On.le Prof. Pino Pisicchio - Ospite della rubrica MondoVisione a cura di Angelo Lucarella.

 

Avremo modo, forse, di capire solo più avanti il valore sistemico dell’avvento di Draghi a palazzo Chigi. A cominciare dal ripristino del principio del merito e della competenza nell’esercizio della politica, contrapposto all’idea, peraltro stravolta, di una democrazia diretta da smartphone che ha invaso la scena pubblica negli ultimi anni.

La novità è innanzitutto antropologica: il contenuto delle cose piuttosto che la comunicazione del loro nome. Perché in politica devono parlare i fatti. Non i tweet. Non si sa se questa novità potrà essere da sola sufficiente a rifondare una nuova politica. Di certo inaugura uno stile a cui non eravamo più abituati: via i social e il cicaleccio ansiogeno prodotto dalle torme di comunicanti e propagatori. Sì solo ai dispacci ministeriali con tanto di logo ufficiale e le parole pesate come pietre. Vuoi mettere?

Il secondo aspetto è psicologico: dopo un tempo lunghissimo in cui ogni italiano ha dovuto rassegnarsi alla cupezza di un clima politico-sanitario che non voleva dare requie, Draghi ha rappresentato simbolicamente (molto si è detto sul mitologema del “drago”, appunto) la rottura della cappa di giorni bui alla Blade Runner. Insomma: il Super Mario che viene a salvarci. Un supereroe che nel mondo piace assai e che ci può far andare orgogliosi d’essere italiani. Non accadeva da parecchio agli italiani di potersi gonfiare il petto per i loro rappresentanti nelle istituzioni politiche.

La novità più importante, però, forse si intravede sul piano istituzionale. L’Italia ha conosciuto una gamma variegata di governi riconducibili all’impulso del Presidente della Repubblica in momenti di difficoltà e le catalogazioni accordate sono state le più immaginifiche: governi tecnici, del Presidente, balneari, di transizione, eccetera. Questo che potrebbe nascere, però, sembra avere uno stigma alquanto diverso e originale: punta dichiaratamente ad ottenere un equilibrio con la politica attraverso un rapporto fluido con il Parlamento.

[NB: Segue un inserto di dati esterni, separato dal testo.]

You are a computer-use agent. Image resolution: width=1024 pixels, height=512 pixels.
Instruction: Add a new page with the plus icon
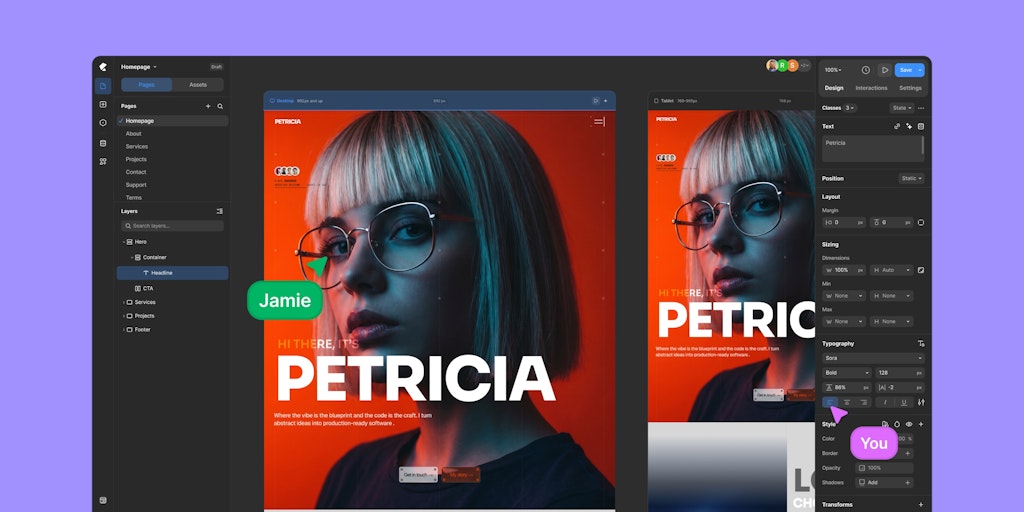click(208, 106)
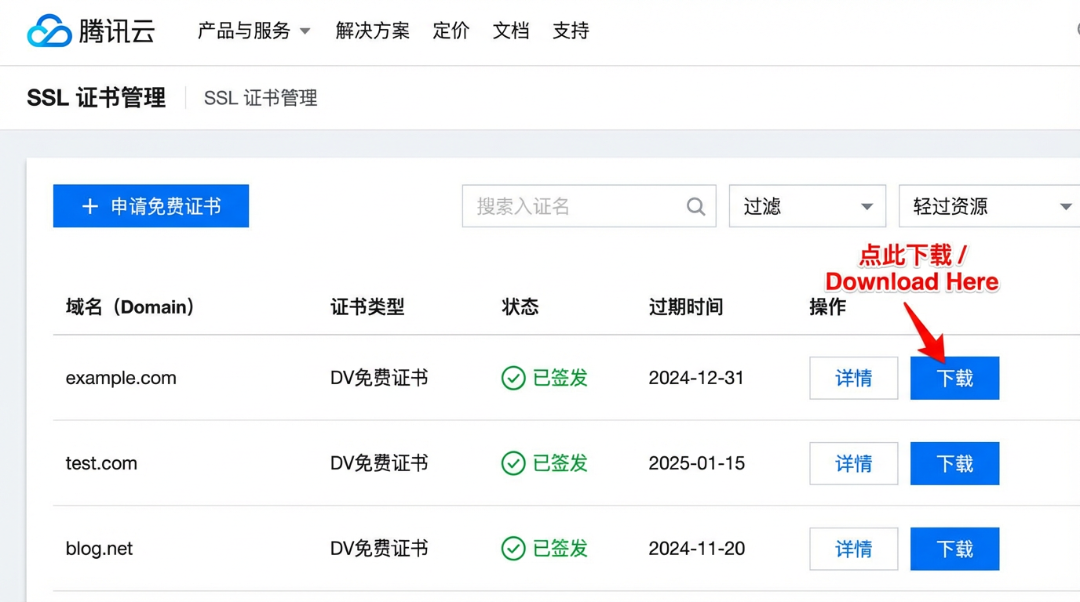Click the green issued checkmark for test.com
The height and width of the screenshot is (602, 1080).
pos(513,463)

Dunque sarà un governo politico, rinforzato da competenze indiscusse, in una chiave che supera ogni pregiudizialità ideologica. Se non ci fosse stato il diniego pregiudiziale della Meloni, infatti, avrebbe potuto somigliare a quell’unicum nella democrazia dei moderni rappresentato dal governo direttoriale della Svizzera: tutti i partiti dentro.

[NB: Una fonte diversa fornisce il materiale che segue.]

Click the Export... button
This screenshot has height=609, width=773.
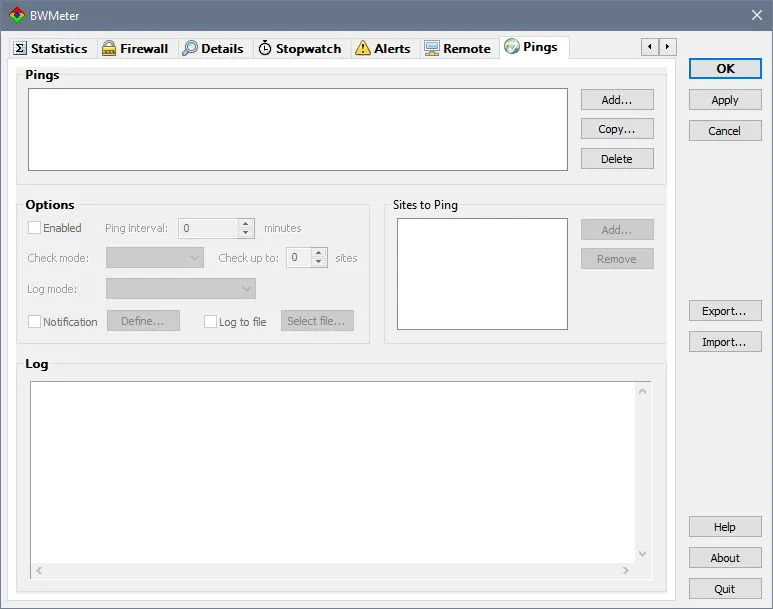tap(725, 311)
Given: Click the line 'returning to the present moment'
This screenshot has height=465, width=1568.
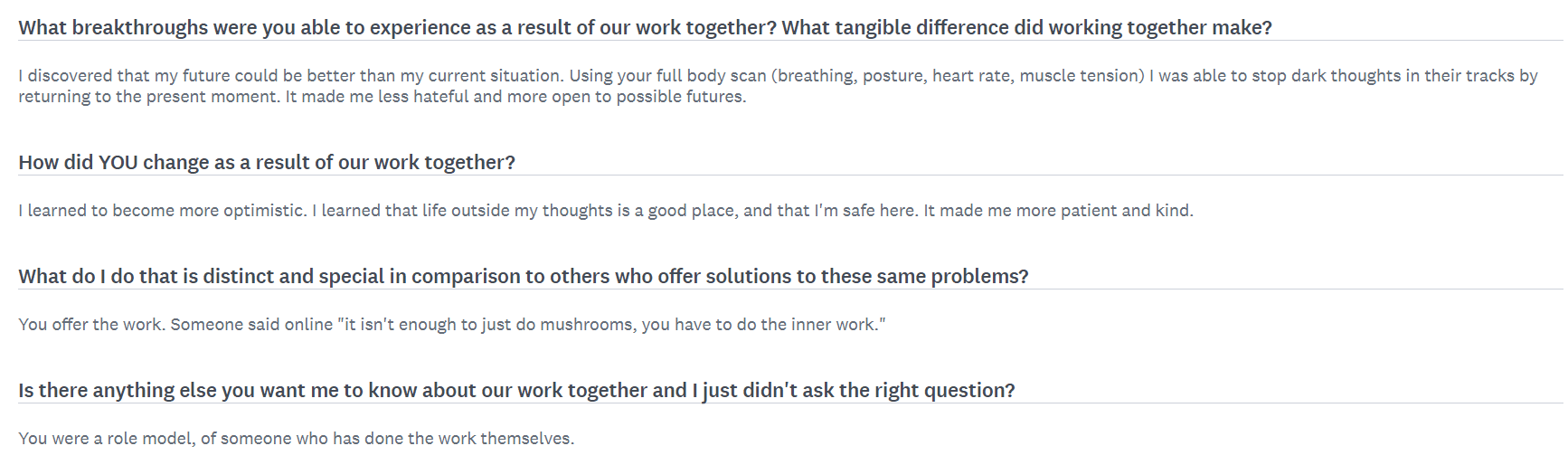Looking at the screenshot, I should pos(383,97).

Sarà, allora, un governo politico, post-ideologico, che poggia sulla reputazione del primo ministro. La logica è stringente: un’importante provvista di risorse viene messa a disposizione dall’Europa a favore degli italiani e non di una particolare maggioranza politica. Ecco, dunque, che tutti i partiti rappresentati in parlamento sono chiamati a sostenere il governo esercitando direttamente un’attività di controllo e di partecipazione. In qualche modo un inedito, che forse trova nel governo Ciampi l’esperienza meno lontana. Con una sola ma fondamentale differenza: all’epoca di Ciampi non c’erano risorse da gestire ma solo scelte draconiane da compiere.

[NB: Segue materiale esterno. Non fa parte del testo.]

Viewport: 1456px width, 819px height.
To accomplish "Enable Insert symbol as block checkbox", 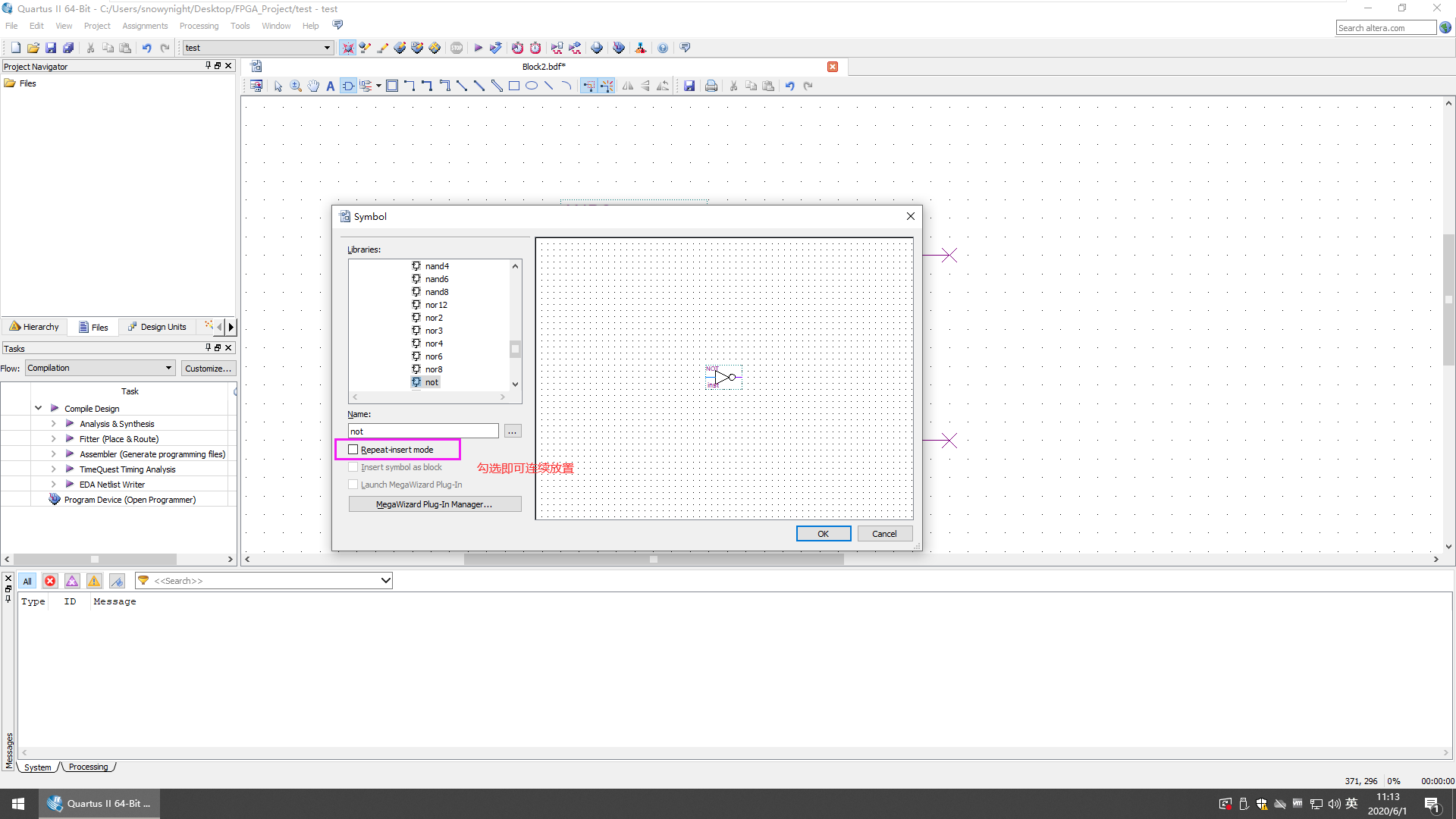I will (x=353, y=467).
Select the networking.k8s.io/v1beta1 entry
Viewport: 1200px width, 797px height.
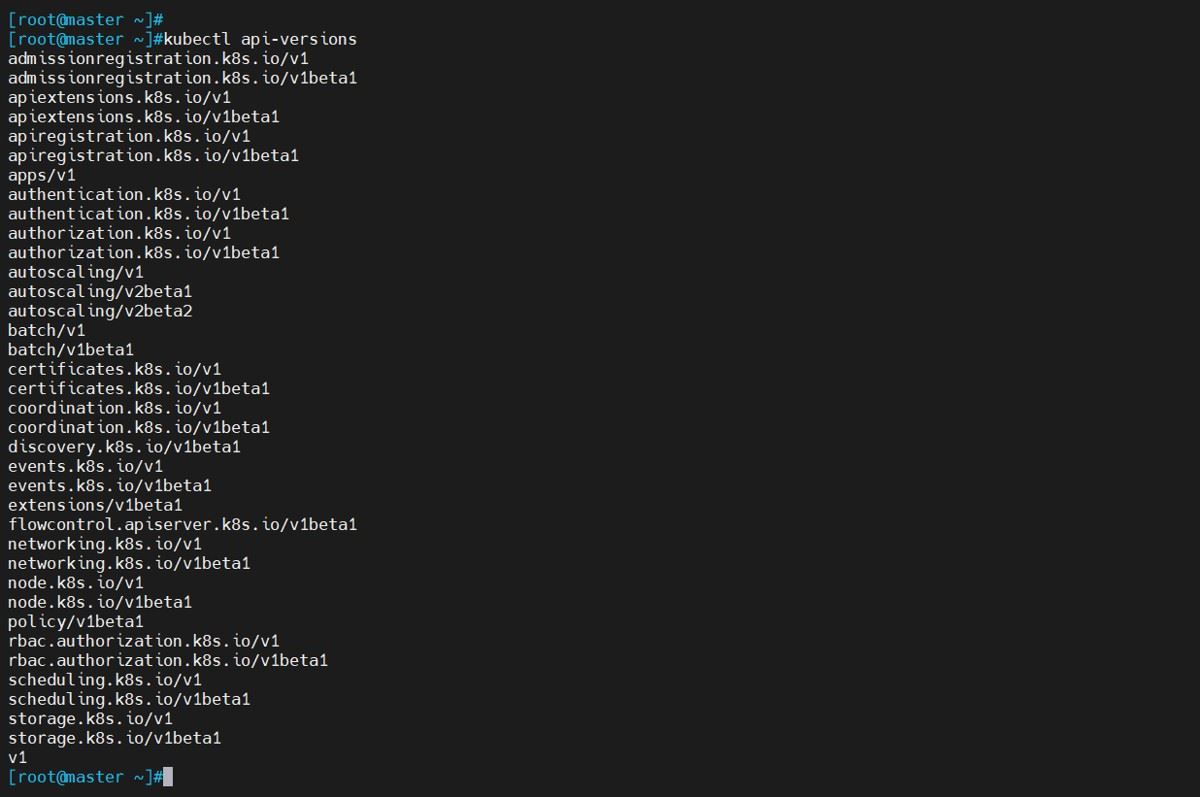(x=129, y=563)
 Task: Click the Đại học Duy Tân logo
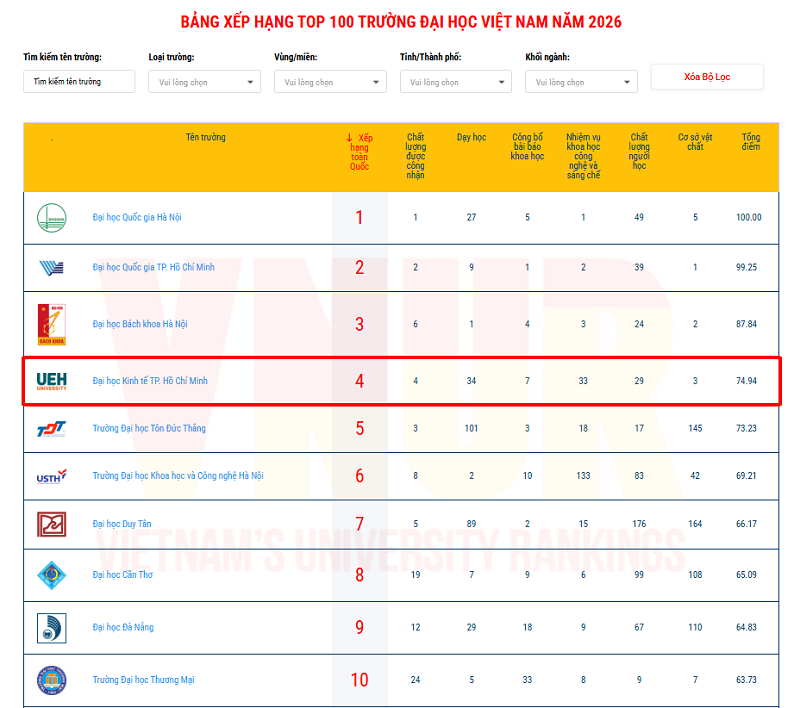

C’è un solo problema in questo tripudio di alleluia nei confronti di Mario Draghi, che racconta, comunque, dell’eterno pendolarismo emozionale degli italiani, notoriamente alacri soccorritori di chi vince. È il rischio di attribuire virtù taumaturgiche al presidente incaricato caricandogli sulle spalle aspettative incommensurabili da esaudire in un amen. Sarà pure Super Mario, ma rientra nella categoria degli esseri umani. Che devono vedersela, poi, con questo Parlamento. Che non è proprio quello dei Padri Costituenti.